59: The Voice from Beyond

59: The Voice from Beyond

From Chicken Soup for the Soul: Grieving and Recovery

The Voice from Beyond

A memory is what is left when something happens and does not completely unhappen.

~Edward de Bono

We have a dead man on our answering machine. I don’t mean to say that I hear dead people. At least, not all dead people. Just one, and his message is pretty bland.

This past winter, an ailing friend of the family, Skip, abruptly went into a long-term care facility. He called to let us know what was going on, but got our answering machine. We heard Skip’s message and visited him the next day. He died that night.

No one had erased Skip’s message by the time he died and afterwards, my father-in-law didn’t have the heart to. The message on our answering machine might have been the last recorded moment of Skip’s life, my father-in-law reasoned. Erasing it would, in some way, be like erasing Skip from this planet.

So Skip has stayed on our machine for months. It’s a bit weird checking the answering machine because I always have to press the skip button on the first message. In other words, I have to skip Skip.

Thanks to modern technology, we now can have recorded mementos of our loved ones long after they die. But it can be hard to draw a distinction between the sacred and the inane when dealing with the dead. It’s sort of like a 21st century version of cleaning out a parent’s house after a funeral. Unless you want to inherit a houseful of stuff you don’t need, you have to make some choices.

The same should hold true with a recorded image or audio record. A touching birthday party or a poignant last few words can be irreplaceable.

But this message from Skip just isn’t that special. All he says is that he’s not doing well and to call him. If anything, it’s a bit depressing.
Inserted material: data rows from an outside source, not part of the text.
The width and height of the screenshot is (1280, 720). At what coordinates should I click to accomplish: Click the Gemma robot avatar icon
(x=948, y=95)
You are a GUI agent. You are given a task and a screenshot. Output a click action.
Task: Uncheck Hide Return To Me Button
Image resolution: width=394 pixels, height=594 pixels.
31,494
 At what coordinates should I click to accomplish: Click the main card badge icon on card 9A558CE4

I wish instead that we had an earlier message from him, maybe saying he just won the lottery or that he felt great after taking a hike.

In the back of my mind, I also worry that we might be holding Skip back by holding onto him. I remember hearing a theory that the spirits of the deceased can’t rest if we don’t let them go. My town threw a wonderful memorial for Skip at the theater where he worked, one sure to have given him a sense of closure. Wouldn’t it be awful if he were ready to ascend to the next plane of existence, only to be held up every time we checked our answering machine?
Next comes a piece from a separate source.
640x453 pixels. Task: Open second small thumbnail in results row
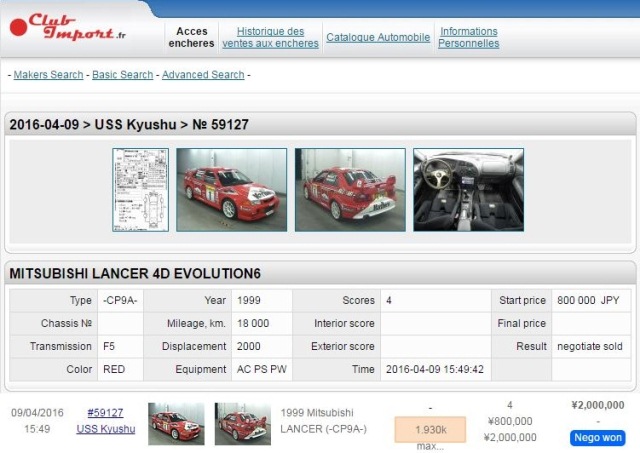click(x=242, y=424)
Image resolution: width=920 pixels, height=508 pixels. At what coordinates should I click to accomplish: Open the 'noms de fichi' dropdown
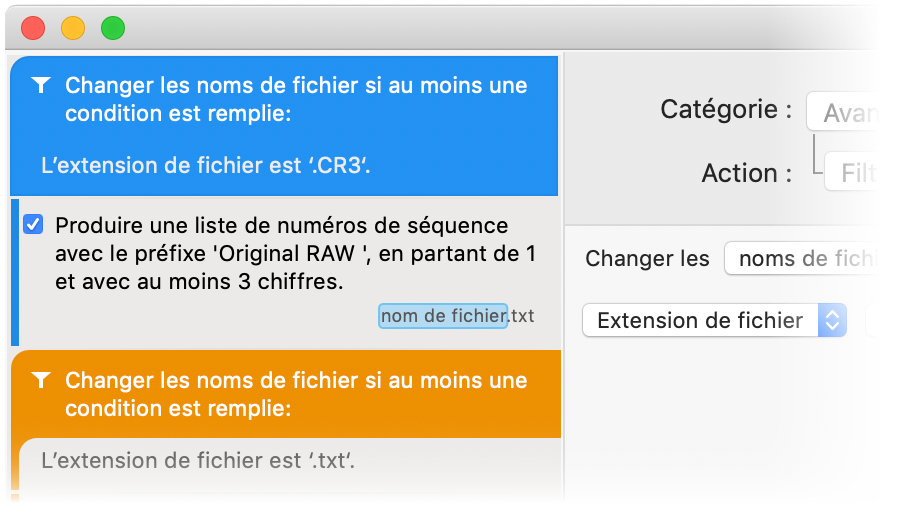pos(822,259)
I figured fate would’ve taken care of the message by now—the first power outage would be God’s way of releasing Skip from our machine. But though we did have a couple of power line-destroying storms this winter, each time the power came back Skip’s message was still there.

So now we have to wait for the inevitable accident. Some day someone is going to slip up and press the erase button on the wrong message. Whoever does it will feel terrible, but it’ll probably be for the best.

Of course I’ve thought about accidentally on-purpose erasing the message myself, but if I follow my father-in-law’s reasoning that would essentially make me a murderer.

So my only hope lies in my eight-month-old daughter. She loves the telephone and already has shown a healthy inclination towards destroying the house. It only seems a matter of time before she gets her hands on the answering machine.

Until then, I’ll just keep on skipping Skip and pray that he’s resting in peace.